Now, let’s hand the show over to Tim Miller. —JVL
Arizona—It’s morning in Tucson and a wan Katie Hobbs speaks briefly to an empty parking lot, eyes darting to the ground. A few older liberal activist-types stand to her side. Scattered signage warns of the possible end to democracy and abortion rights. If it wasn’t for the campaign bus, you might have thought it was a gathering for a county council race in a remote desert hamlet. Both the candidate and I were chilly.
It’s sundown at the red barn in Queen Creek. Back stage, bro-staffers take long tugs on their vape pens, while VIPs gather excitedly. There’s Ambassador to Trollistan Ric Grenell chatting with Jack Posobiec, the MAGA star who once traveled to a DC pizza parlor to investigate a purported child sex trafficking ring.
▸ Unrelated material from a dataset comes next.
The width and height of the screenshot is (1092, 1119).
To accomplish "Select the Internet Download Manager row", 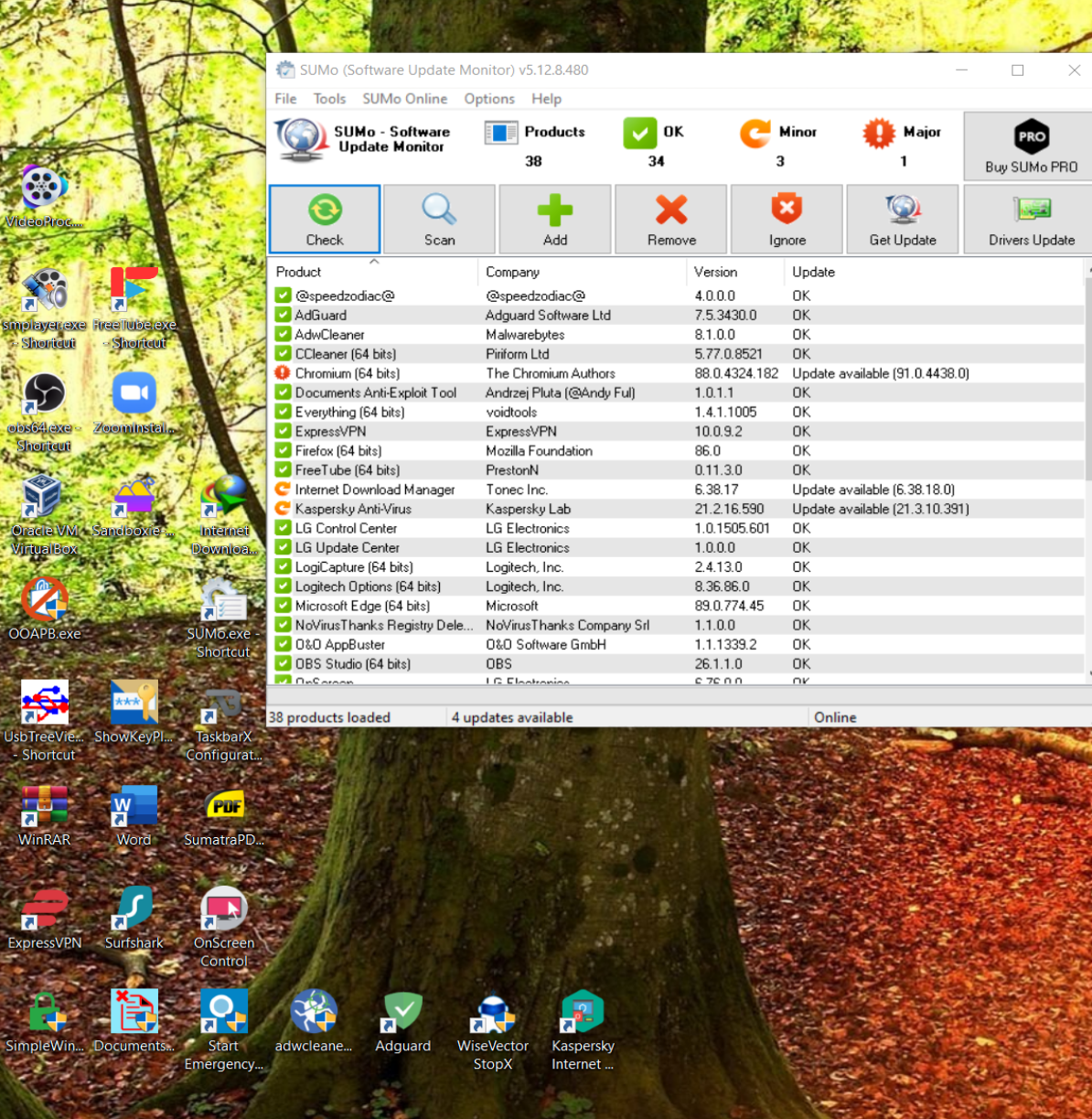I will pos(374,490).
There’s the celebrity sheriff in a 10 gallon cowboy hat. There’s the twice-indicted and currently triple-shirted Steve Bannon milling about with his brother, who looks out of place in a blue sport coat and khakis. Out front a line of self-described deplorables queue down a long dirt road. The arriving throngs have all the MAGA regalia, decked out in t-shirts with Trump giving Kamala the bird and sweatshirts pimping Kash Patel’s legal “offense” fund, and of course their favorite, the red MAGA hats. As this hipster fake newsman walks by, setting the scene for a Showtime camera crew, they shout “Trump Won” and chant “Let’s Go Brandon,” with both menace and mischievousness. You can feel the intensity in the air. From the barn a playlist out of an ‘80s gay club blares.
I think I’m heading for a breakdown, but I’m careful not to show it.
At two campaign stops along I-10 in the Arizona desert, you could see the dangerous road our polity is traveling, the flaws and pathologies of our two parties laid bare.
Democrats are lifeless and insulated by a bubble that feels separate from many regular people’s concerns.
Republicans are crazed and ensconced in their own bubble of disreality, basking in the serotonin rush that comes from voicing their shared resentments and loathings.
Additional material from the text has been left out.